I will always have a love-hate relationship with DC’s Crisis on Infinite Earths.
On one hand, it ended up destroying my beloved Earth-Two and messing up so many characters I loved from there (and that continuity).
On the other hand, many of the very long-running mainstream Earth-One characters were allowed to be rebooted, their histories wiped clean and started fresh.
And in my opinion, Wonder Woman benefited 100% from that.
It was a pleasure to watch Greg Potter and George Pérez revamp Diana, and once Potter left Pérez took it upon himself to provide her a clean modern origin and especially with an excellent new supporting cast.
While DC has always had characters tied to the religion/myths of ancient Hellas (Greece), they often were a pretty hodge-podge mess of both Hellas and then Roman reinterpretations. Anthropologist that I am, and fan of ancient and classical Hellas, even as a kid the bastarization of all that pissed me off.
That changed in this issue.
Not only did we get a beautiful new origin for the Amazons and Diana, we also got a cleaned up and far more accurate take on the Greek Patheon, removing all of the Roman variations from Wonder Woman. And I was all for that.
Pérez was fully on his A-Game by this time and he brought 100% to this title.
Things I so very much loved:
- Pérez giving us such an amazing visual Diana, so very different from how he drew any take on her before.
- A concept of the former Paradise Island being far more grounded as Themyscira.
- Hippolyte being called that and not Hippolyta (though she doesn’t have her true myth origins).
- Hippolyte being dark-haired and not blond as her Earth-One version was.
- A truly amazing cast of Amazons that were more than card-board cut-outs (Philippus, Menalippe, etc.).
- An Ares to be feared (with his own children Phobos, Deimos, Eris, etc. as his supporting cast).
- Diana finally getting armor/weapons beyond the usual lasso and bracelets.
- An unpopular one, but Steve Trevor being much older than Diana, and their entire new dynamic.
- A great Etta Candy!
- Heracles and NOT Hercules!
Things I so very much did not love:
- The impact of this total reboot on Donna Troy.
- The overall loss of Lyta Trevor‘s (Fury) being Diana and Steve’s daughter and her being a true legacy character.
- Diana not having been around in WW2 and in the JSA. (But I understood this.)
It started strong and I felt Diana, at least as she appeared in her own book, was great. Her appearances elsewhere in the DCU had mileage that varied.

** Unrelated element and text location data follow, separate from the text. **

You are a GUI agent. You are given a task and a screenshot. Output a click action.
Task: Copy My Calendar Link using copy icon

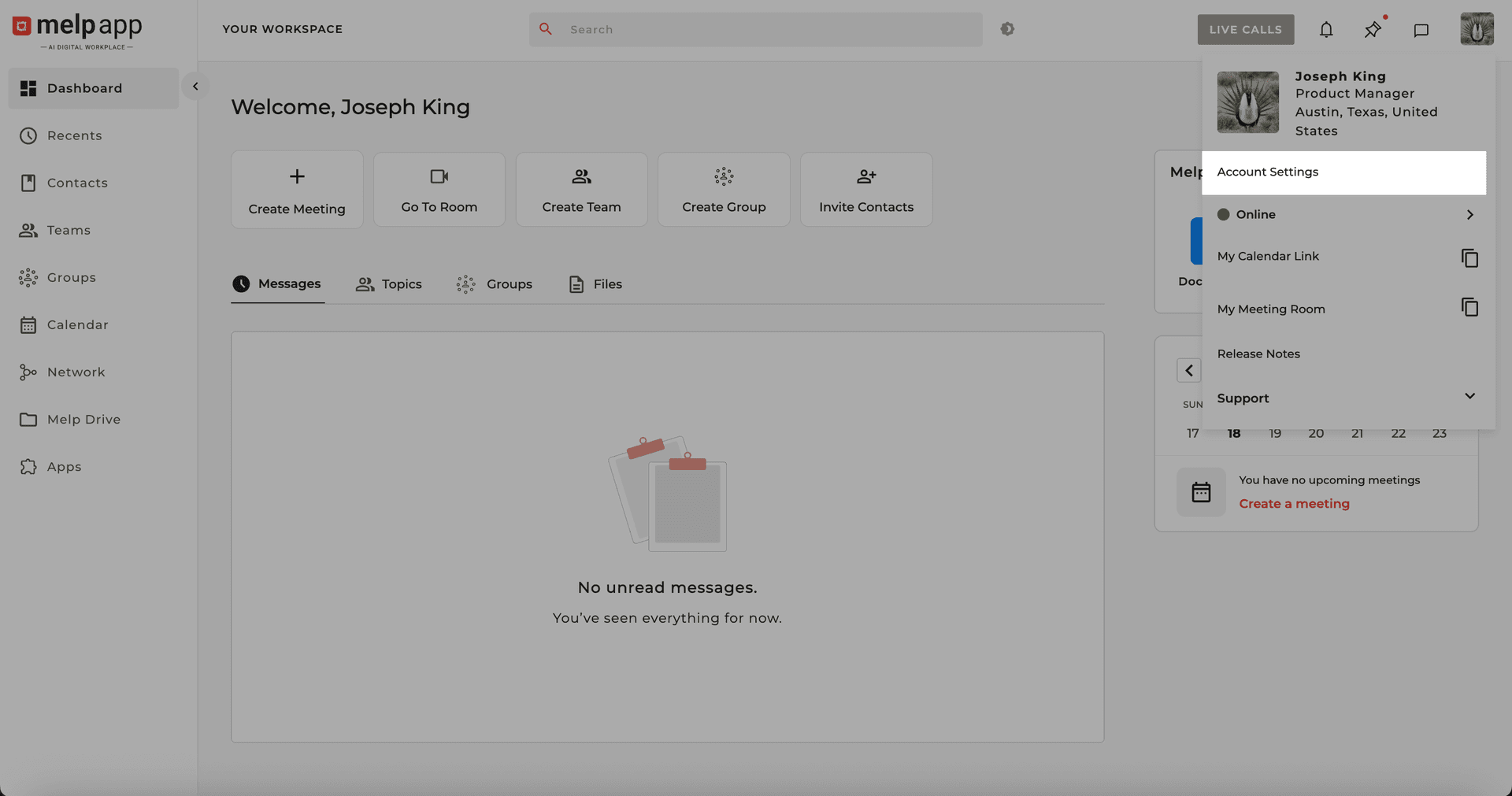(x=1469, y=258)
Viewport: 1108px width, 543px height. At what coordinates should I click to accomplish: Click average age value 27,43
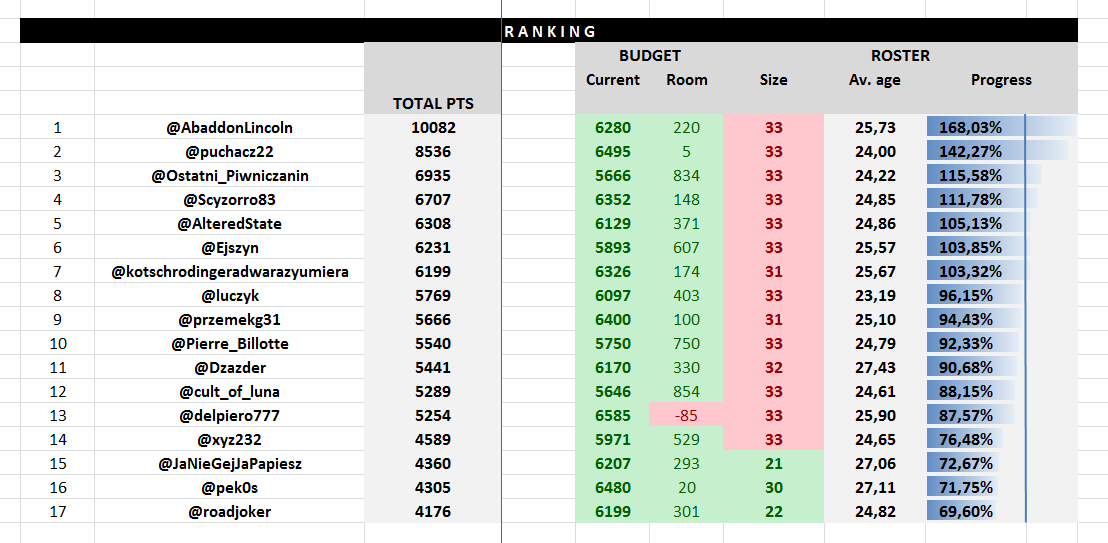click(875, 368)
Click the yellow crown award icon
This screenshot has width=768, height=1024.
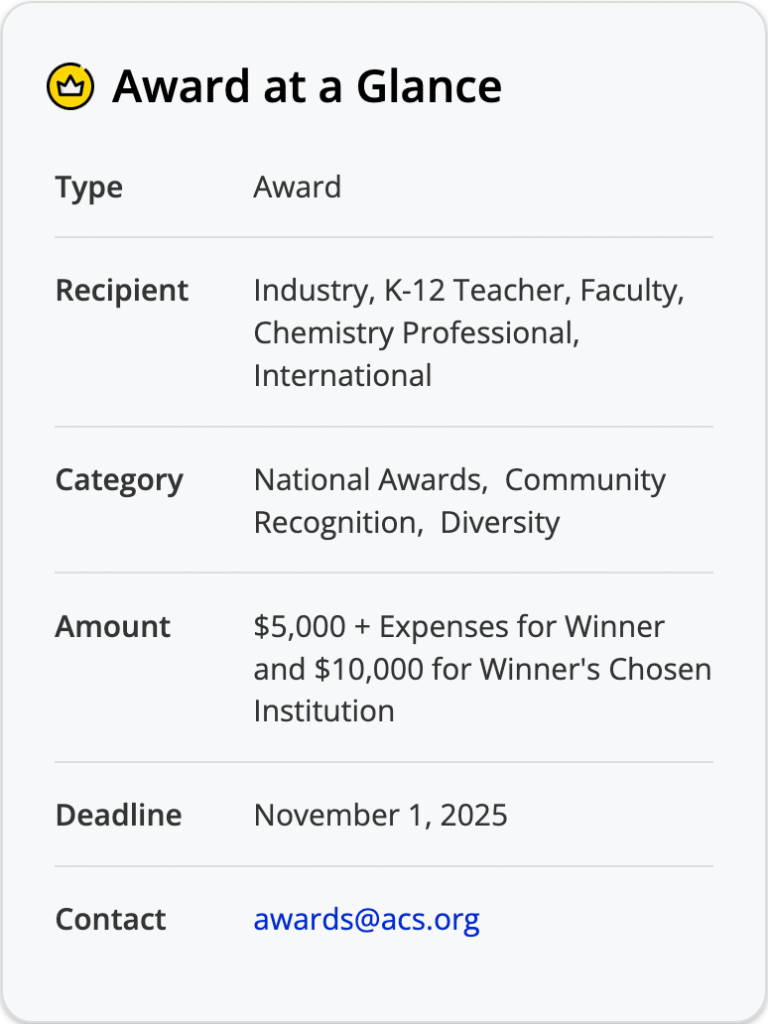pos(70,87)
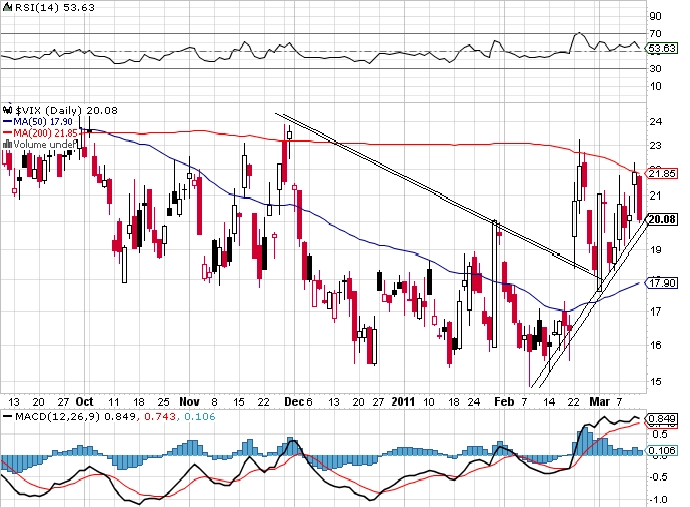Select the Mar label on date axis

click(600, 401)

DC shitting on Pérez’s War Of The Gods plan pretty much cemented his leaving the book. (Hell, the damn shoving that Millennium cross-over bullshit into the Wonder Woman stories would have been reason for me to quite too!
Of course, comics ultimately being soap-opera melodrama, others would take this reboot and go in different directions that to me, ultimately felt flat and empty.
I retain that John Byrne’s run did some irreparable harm, putting Hippolyte in the role of Wonder Woman and then pushing her into the past to return a Wonder Woman to World War 2 (and the JSA). That always just felt wrong to me. (And what he did to poor Donna was not needed at all.)
Yeah. I loved Diana being in the JSA. But once it was decided to make her a modern character, trying to return all that to some form of continuity was not needed and only convoluted things even more. (Though I can’t lie, I do love the relationship that Ted Grant (Wildcat) had with Hippolyte!)
I left comics years before the whole New 52 version reboot occurred. I read bits and pieces of that lore on the interwebs and don’t really jive with it. (Having to tie Zeus into Diana’s origins just pissed me off. Utterly not needed in any way and detracts from her uniqueness to me.)
But for the most part, this iteration of Diana (and her supporting cast) worked for me for many years. I did love what Marv Wolfman and Pérez came up for a new reason for Donna Troy’s powers and history, but I very much would have loved for them to have found some connection between the two in coming up with their new canon ideas. (All pointless now of course.)
But this series, along with some of this era’s Superman, did give me more great Pérez work to love!